** Start Stored records **
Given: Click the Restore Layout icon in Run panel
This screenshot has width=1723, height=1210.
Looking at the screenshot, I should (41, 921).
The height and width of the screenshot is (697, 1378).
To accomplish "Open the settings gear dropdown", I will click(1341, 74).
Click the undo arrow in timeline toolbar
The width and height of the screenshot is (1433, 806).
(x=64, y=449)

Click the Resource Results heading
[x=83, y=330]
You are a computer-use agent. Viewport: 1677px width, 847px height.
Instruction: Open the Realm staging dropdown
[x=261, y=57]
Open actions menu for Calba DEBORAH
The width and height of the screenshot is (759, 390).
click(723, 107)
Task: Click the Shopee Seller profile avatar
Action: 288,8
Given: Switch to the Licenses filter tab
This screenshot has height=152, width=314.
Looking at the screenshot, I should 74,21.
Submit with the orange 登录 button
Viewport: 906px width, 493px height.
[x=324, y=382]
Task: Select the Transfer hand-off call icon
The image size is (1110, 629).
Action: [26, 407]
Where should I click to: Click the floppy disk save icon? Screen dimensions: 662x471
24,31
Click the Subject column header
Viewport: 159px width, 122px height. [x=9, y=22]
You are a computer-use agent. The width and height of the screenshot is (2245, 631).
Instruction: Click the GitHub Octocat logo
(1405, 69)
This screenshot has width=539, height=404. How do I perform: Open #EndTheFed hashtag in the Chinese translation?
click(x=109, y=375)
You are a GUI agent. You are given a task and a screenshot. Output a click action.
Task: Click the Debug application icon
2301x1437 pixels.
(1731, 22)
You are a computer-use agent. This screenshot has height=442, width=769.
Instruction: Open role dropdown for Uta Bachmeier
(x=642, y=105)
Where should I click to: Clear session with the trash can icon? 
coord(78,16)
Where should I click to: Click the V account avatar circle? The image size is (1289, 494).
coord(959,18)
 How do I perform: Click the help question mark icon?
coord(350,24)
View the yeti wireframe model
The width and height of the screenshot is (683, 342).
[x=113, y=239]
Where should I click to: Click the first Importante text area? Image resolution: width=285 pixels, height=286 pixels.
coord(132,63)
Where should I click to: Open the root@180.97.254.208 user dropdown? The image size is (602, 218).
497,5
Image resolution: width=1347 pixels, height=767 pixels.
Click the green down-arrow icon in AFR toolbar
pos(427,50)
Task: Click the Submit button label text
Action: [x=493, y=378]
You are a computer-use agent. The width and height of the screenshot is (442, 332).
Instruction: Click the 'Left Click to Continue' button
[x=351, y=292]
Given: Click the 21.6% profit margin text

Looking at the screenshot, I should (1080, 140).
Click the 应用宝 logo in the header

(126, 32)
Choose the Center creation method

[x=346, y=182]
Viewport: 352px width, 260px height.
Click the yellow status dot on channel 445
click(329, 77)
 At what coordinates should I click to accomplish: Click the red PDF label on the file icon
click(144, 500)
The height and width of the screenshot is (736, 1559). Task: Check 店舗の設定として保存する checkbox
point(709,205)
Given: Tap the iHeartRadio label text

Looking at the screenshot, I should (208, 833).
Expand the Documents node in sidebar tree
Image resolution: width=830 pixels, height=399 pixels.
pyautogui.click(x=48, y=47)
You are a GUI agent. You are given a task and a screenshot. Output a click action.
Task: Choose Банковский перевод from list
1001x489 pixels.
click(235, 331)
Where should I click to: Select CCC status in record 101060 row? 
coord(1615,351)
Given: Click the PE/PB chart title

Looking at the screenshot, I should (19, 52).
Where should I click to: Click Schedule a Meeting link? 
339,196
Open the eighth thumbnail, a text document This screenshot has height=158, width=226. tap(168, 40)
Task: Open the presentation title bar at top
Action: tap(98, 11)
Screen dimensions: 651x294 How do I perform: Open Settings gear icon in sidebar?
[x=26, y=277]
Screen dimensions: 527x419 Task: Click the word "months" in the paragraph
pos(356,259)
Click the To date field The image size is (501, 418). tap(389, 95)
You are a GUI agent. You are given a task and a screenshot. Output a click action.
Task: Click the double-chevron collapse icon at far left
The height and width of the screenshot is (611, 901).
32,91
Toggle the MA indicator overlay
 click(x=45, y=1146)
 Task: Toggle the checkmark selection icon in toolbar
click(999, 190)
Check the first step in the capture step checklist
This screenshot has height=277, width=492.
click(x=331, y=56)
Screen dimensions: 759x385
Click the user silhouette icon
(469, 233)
** End Stored records **
• Task to complete
Please reproduce the material word for word, starting with the line that contains "The height and width of the screenshot is (697, 1378)." and going on through the line that contains "[x=83, y=330]", including both of those lines.

• Solution to this problem
The height and width of the screenshot is (697, 1378).
To accomplish "Open the settings gear dropdown", I will click(1341, 74).
Click the undo arrow in timeline toolbar
The width and height of the screenshot is (1433, 806).
(x=64, y=449)

Click the Resource Results heading
[x=83, y=330]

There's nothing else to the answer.